── 記事抜粋

メディパルHD AR2000人規模に コ・プロなど本格活用へ
公開日時 2017/05/17 03:51
メディパルホールディングス(HD)の依田俊英常務取締役は5月16日、東京都内で行った決算説明会で、AR(MR認定試験合格したMS)が2000人規模に達し、「本格活用する段階に入った」と述べ、製薬企業とのコ・プロなど積極的に事業に活かす姿勢を示した。既存製品の売上による対価だけではなく、市場の新規開拓などプロモーション行動に対し対価を受領するビジネスの拡大を図る。2017年3月期(16年度)時点で5社6製品とARプロモーションを行い、11億円の営業利益を獲得。18年度までの中期経営計画中に倍以上の25億円を目指す。
ARによる事業は、中計に示された新規事業の営業利益目標50億円(16年度17億円)の半分を見込む成長戦略の中核的な取り組み。3月には、ノーベルファーマのノベルジン錠について、低亜鉛血症領域で共同販促契約を締結し、スタートさせた。同剤の流通を担当しているが、今回、同適応症の潜在患者が多いと見て共同販促の権利を獲得、AR含む約3200人のMSが医師にアプローチし、患者を発掘し、処方につなげる。

────

*課題要件*:
**1)** 上記のメディパルHDに関する記事のうち、「ARによる事業は、中計に示さ」から「者を発掘し、処方につなげる。」までの部分を、両端を含めて一字一句そのまま書き写してください。
**2)** 上記のメディパルHDに関する記事について、次の問いに答えてください。
(a) 2017年3月期(16年度)時点で、ARプロモーションを行っていたのは何社何製品ですか。
(b) 18年度までの中期経営計画中に、ARプロモーションで目指す営業利益はいくらですか。
(c) ノーベルファーマのノベルジン錠の共同販促契約は、どの領域で締結されましたか。

── 提示データ

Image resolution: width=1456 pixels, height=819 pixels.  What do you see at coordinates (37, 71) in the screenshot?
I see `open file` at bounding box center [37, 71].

────

*想定解答*:
**1)**
ARによる事業は、中計に示された新規事業の営業利益目標50億円(16年度17億円)の半分を見込む成長戦略の中核的な取り組み。3月には、ノーベルファーマのノベルジン錠について、低亜鉛血症領域で共同販促契約を締結し、スタートさせた。同剤の流通を担当しているが、今回、同適応症の潜在患者が多いと見て共同販促の権利を獲得、AR含む約3200人のMSが医師にアプローチし、患者を発掘し、処方につなげる。

**2)**
(a) 5社6製品
(b) 25億円
(c) 低亜鉛血症領域